I found out yesterday that even though my current employer pays my social security, If I went self employed I would still have to pay social security. 

I was expecting to pay a top up but not full whack! 

I'm off to get a second opinion

Any legal eagles out there with a way round this!


----------



## jojo (Sep 20, 2007)

Biscombe said:


> Hi all,
> I'm trying to get a chilli business off the ground, but can't afford to give up my existing job.
> 
> I found out yesterday that even though my current employer pays my social security, If I went self employed I would still have to pay social security.
> ...


I'm not a legal eagle, but as far as I know if you go self employed you have to pay "automono" which is about 260ish€ a month.

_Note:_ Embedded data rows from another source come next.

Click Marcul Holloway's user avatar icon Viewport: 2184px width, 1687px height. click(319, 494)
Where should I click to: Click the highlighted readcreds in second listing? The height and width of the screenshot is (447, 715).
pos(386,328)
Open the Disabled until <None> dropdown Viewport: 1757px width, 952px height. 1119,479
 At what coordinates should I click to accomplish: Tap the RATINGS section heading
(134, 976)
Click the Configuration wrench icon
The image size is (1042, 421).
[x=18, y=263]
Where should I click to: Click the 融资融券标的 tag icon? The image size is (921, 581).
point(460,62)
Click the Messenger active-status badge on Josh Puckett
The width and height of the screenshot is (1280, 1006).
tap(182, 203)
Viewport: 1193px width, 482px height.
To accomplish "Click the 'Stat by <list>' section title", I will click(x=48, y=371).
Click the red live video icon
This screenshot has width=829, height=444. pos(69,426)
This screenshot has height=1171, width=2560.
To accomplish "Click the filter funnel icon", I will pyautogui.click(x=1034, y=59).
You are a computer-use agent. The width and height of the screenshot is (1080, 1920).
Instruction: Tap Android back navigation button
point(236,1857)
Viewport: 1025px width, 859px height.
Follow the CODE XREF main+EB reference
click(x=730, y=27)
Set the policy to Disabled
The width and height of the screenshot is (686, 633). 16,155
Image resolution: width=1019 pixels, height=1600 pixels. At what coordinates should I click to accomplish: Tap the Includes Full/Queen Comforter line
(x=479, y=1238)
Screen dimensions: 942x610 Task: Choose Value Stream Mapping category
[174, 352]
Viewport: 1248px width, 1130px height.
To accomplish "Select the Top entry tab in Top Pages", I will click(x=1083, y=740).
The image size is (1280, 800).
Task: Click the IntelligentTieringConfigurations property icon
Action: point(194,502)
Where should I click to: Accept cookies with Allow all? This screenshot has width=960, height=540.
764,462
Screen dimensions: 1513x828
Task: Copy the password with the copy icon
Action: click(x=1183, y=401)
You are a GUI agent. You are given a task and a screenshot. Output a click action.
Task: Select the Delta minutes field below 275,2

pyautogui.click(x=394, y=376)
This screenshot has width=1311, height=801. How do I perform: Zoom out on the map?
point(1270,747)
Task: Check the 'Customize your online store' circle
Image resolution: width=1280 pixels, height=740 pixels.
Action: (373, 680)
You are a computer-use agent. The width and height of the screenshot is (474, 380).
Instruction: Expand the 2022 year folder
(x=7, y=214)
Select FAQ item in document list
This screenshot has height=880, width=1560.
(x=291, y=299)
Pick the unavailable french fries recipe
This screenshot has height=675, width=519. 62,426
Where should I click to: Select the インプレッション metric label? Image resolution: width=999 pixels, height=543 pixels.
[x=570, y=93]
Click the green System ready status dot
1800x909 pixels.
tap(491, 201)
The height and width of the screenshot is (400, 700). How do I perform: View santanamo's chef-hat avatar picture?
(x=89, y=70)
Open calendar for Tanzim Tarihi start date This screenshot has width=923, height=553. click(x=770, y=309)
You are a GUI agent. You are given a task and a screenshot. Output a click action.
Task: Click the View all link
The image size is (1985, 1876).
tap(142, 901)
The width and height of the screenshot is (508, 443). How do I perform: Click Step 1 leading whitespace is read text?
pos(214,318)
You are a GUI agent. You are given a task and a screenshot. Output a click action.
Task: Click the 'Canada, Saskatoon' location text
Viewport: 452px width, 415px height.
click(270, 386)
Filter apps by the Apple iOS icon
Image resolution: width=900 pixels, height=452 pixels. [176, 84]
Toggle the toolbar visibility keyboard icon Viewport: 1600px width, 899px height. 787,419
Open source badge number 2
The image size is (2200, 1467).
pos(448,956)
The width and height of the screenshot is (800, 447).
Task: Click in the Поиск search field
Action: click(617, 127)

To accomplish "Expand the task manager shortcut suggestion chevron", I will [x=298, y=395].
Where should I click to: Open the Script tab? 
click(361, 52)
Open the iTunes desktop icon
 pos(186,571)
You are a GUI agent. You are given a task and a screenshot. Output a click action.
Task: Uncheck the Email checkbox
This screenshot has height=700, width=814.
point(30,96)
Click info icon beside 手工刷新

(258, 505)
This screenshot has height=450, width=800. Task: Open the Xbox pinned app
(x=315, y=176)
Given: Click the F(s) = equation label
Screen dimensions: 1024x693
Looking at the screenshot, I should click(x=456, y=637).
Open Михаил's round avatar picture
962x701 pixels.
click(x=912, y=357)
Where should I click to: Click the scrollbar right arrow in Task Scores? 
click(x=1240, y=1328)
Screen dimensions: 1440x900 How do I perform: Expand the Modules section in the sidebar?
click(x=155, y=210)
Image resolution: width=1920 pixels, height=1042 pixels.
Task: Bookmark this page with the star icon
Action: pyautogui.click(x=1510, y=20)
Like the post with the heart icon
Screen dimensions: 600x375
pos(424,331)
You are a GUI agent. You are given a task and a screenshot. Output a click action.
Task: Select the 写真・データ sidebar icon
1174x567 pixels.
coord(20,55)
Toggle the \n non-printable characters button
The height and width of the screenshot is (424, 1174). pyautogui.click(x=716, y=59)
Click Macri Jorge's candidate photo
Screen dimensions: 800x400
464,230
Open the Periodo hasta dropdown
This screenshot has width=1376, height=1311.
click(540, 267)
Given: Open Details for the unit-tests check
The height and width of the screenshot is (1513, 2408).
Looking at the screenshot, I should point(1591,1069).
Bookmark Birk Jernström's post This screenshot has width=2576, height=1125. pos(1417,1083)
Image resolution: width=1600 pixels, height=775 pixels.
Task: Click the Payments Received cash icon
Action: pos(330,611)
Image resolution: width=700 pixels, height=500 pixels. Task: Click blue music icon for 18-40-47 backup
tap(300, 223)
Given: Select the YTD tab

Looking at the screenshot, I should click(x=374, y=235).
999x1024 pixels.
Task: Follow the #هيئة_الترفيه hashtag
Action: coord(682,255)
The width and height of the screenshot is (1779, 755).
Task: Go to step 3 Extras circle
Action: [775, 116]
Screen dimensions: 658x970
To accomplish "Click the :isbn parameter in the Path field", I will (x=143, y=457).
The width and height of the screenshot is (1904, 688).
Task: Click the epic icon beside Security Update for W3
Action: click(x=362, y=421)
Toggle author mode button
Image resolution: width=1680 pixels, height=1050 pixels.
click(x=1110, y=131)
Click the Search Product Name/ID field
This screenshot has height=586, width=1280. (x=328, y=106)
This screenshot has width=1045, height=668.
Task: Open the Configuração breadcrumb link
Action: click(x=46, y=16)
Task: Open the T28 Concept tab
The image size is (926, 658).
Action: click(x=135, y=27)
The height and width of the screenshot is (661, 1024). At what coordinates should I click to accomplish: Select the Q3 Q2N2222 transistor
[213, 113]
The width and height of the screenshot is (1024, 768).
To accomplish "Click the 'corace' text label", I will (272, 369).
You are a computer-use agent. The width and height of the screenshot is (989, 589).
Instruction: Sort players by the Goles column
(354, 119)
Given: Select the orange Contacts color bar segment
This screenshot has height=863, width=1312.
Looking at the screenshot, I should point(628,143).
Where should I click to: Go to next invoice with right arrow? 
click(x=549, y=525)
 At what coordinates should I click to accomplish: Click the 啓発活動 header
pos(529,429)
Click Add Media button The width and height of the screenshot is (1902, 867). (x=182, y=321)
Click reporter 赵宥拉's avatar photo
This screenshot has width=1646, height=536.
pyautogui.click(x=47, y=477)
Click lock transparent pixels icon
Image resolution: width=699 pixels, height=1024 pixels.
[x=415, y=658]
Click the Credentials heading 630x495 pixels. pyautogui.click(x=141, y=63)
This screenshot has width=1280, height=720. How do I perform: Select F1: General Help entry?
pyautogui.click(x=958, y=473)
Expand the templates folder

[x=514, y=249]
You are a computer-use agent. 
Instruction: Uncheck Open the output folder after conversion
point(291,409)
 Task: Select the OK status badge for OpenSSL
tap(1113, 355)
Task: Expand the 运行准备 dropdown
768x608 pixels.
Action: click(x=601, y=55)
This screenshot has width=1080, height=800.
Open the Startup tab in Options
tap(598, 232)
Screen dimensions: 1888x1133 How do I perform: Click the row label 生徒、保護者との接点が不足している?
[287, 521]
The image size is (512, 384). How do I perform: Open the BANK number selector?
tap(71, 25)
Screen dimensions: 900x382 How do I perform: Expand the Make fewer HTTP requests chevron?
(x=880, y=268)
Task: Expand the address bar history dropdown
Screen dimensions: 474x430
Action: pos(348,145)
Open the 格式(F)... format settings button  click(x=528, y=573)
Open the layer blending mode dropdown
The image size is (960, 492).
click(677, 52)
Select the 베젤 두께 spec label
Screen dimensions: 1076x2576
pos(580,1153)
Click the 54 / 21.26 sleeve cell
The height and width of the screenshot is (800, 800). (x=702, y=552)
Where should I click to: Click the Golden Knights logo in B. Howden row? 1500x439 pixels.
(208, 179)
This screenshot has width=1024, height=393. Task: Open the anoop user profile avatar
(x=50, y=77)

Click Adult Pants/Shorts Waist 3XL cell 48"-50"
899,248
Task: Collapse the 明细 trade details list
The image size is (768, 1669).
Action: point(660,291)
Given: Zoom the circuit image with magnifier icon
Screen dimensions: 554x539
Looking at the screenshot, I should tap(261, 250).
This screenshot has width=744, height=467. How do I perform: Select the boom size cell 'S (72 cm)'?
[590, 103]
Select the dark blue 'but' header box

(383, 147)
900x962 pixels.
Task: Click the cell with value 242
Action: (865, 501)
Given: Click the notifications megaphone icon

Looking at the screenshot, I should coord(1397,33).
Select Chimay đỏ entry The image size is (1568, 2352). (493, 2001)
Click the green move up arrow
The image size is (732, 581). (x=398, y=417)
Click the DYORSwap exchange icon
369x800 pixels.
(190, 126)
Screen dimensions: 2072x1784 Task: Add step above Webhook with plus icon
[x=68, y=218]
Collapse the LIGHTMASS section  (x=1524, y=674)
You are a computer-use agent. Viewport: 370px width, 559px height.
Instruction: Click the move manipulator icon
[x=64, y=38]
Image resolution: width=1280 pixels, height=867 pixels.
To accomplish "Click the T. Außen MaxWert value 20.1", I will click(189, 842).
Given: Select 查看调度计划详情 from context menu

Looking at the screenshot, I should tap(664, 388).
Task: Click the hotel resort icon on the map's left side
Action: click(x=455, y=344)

Now we'll wait for a few legal eagles who'll probably tell you something different LOL

Jo xxx


----------



## Biscombe (Sep 8, 2009)

jojo said:


> I'm not a legal eagle, but as far as I know if you go self employed you have to pay "automono" which is about 260ish€ a month.
> 
> Now we'll wait for a few legal eagles who'll probably tell you something different LOL
> 
> Jo xxx


Hehehe cheers Jo XX
Automono is self employed but I never banked on paying social security twice! I hope theres a way round this :confused2:


----------



## jojo (Sep 20, 2007)

Biscombe said:


> Hehehe cheers Jo XX
> Automono is self employed but I never banked on paying social security twice! I hope theres a way round this :confused2:



Aaahh, I didnt quite understand you, (you see I'm not the sharpest tool in the box) lol!! I would imagine if your business isnt earning you very much to start with then maybe there would be no need for you to pay autonomo just yet??... Lets wait for an expert to give you the right answer. There are some who'll know the answers for you on here!!!

Jo xxx


----------



## Biscombe (Sep 8, 2009)

Thanks! Great site by the way XX


----------